Conditional Actions and Timers Failing

Hi all,

This issue as been addressed to before, but didn't get the information I needed to resolve this issue.

Basically, we have a couple of processes that have a system stage that every certain time (for example every 5 hours - using Timed Event: When Folder Last Updated), tries to see if a value in another database is available and if it is available, the folder moves on to the next stage, if not it will stay there and wait repeat the process. If after a certain amount of attempts, the information is not retrieved it will inform the users.

We have the processes working, but every know and then (I would say 2/50 folders) the folders stay stuck in the stage, and obviously these will not notify users,move to the following stage, nor write the record on the ewait table.

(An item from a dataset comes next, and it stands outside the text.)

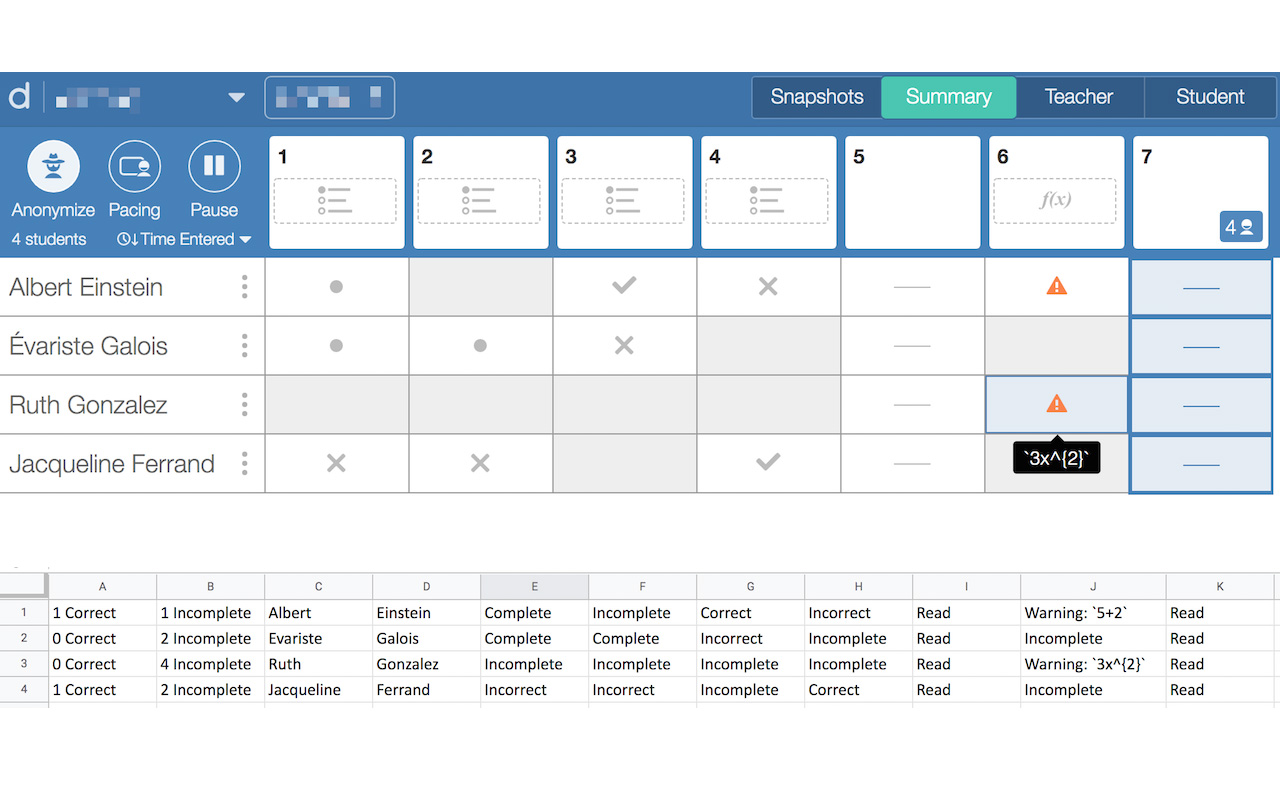Pause the class activity

click(214, 166)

From previous post I've read that sometimes the engine fails and the record is not created in the ewait table, therefore the folders stay stuck in these stages, so we have to manually move these folder with an user action.

So here are my primary questions:

Why does the engine fail to write these timed or conditional actions? Is there a way to prevent it?
On the other hand, is there a way to set a second timer (based on the Last Update Time) in case the first one fails?

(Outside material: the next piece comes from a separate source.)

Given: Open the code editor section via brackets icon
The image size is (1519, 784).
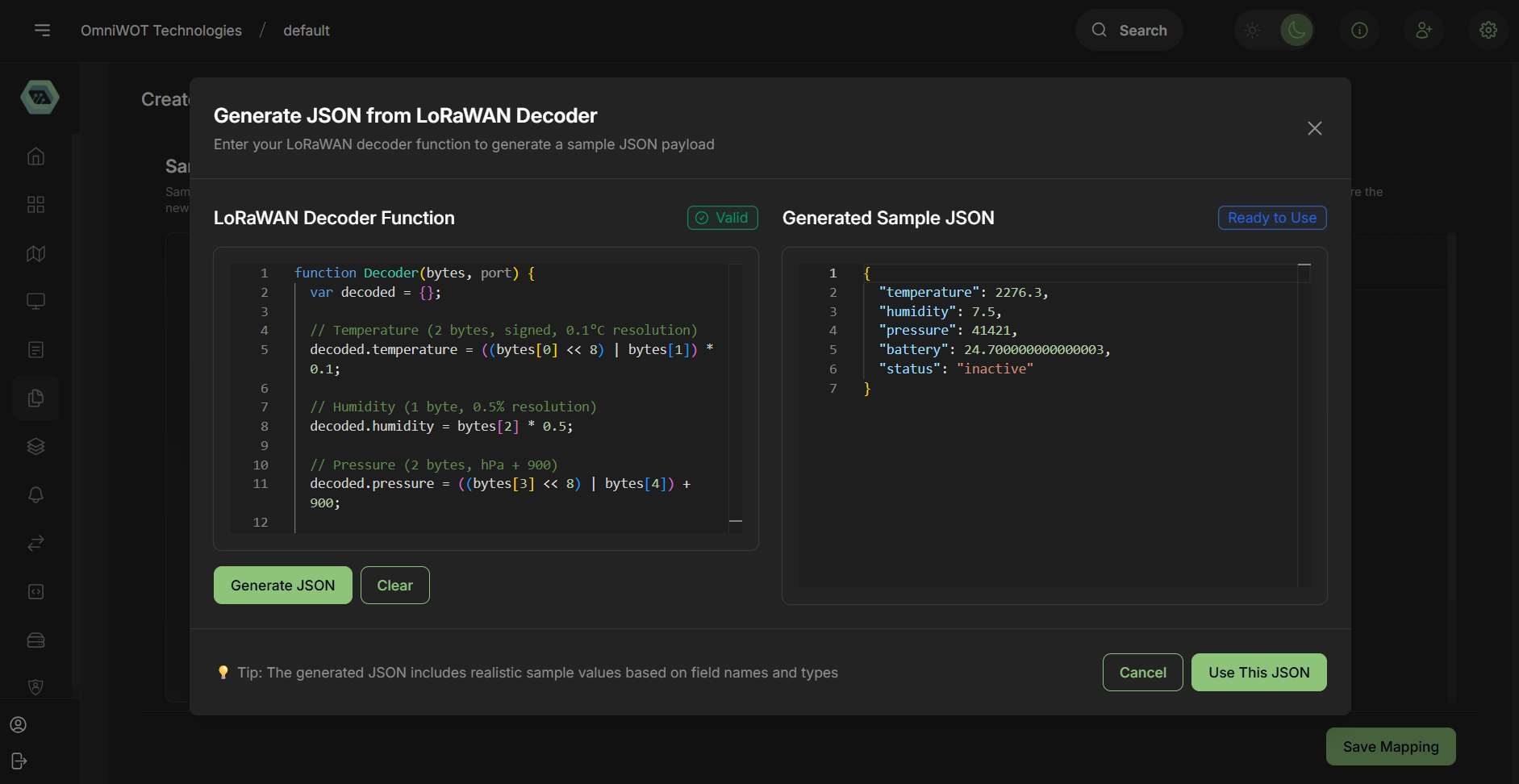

Thanks in advance for any given suggestions!

Find more posts tagged with

BPM

Comments

Richard Burt

We have had a similar situation. A folder is due to be updated 5 minutes after 'folder last updated' time. Occasionally when this action fires the folder will be involved in a deadlock on the eFolder table in the database. Therefore the action rolls back and the folder was then just stopping where it was.

Our solution was to create a duplicate of the action but timed for 10 minutes after 'folder last updated'. If the first action fails to commit then the folder last updated time remains the same therefore the second action will fire a few minutes later (and it can only be reached if the first one fails).

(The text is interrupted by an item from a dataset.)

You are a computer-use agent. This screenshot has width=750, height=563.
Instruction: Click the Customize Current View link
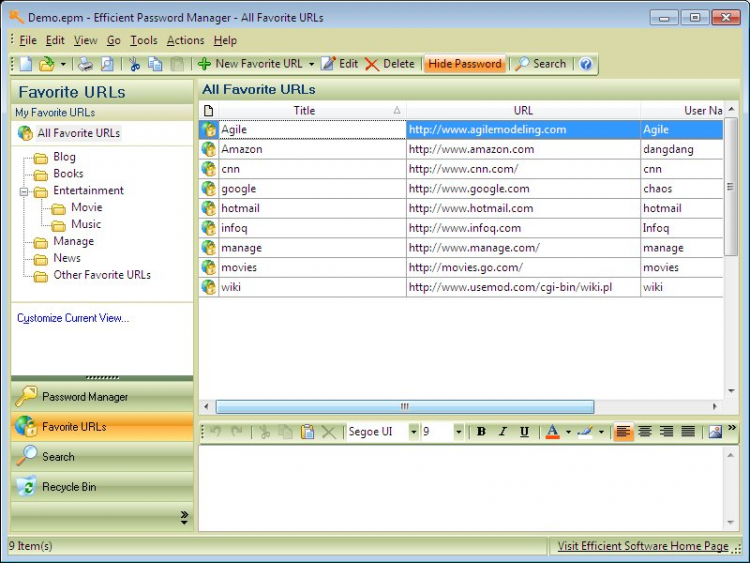coord(73,318)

So far this seems to have done the trick.

Rick.

David Conrads

We have had steady issues with this too, always deadlock related. I'll echo what Rick said, we also put a second timer in on system stages where we don't expect the folder to stop and hang out. We have them firing every 15 minutes, and for the most part that works. However, we had to go a step further for a couple reasons. First, the secondary timers are also susceptible to deadlocks and can fail in the same way. Second, there is a way to fix the deadlock issue (I'll explain) but we weren't will to accept the performance drop. So we ended up building a nightly ECL batch process that queries for these stuck folders and fires a simple loopback action (with rebuild todo list option) on them. This closes the gap completely.

Assuming you're using SQL Server and deadlocks are your underlying issue (check elog for one of the affected folders), you can do two things to help with that. First you can set the transaction isolation on the Metastorm database to be READ_COMMITTED_SNAPSHOT. We did this and it cut down the number of deadlocks by about 90%. You can also set MAXDOP=1 on your SQL server instance which should completely resolve the deadlocks, but also makes your database run on a single CPU. We didn't do that because we'd rather deal with the deadlocks than degrading performance.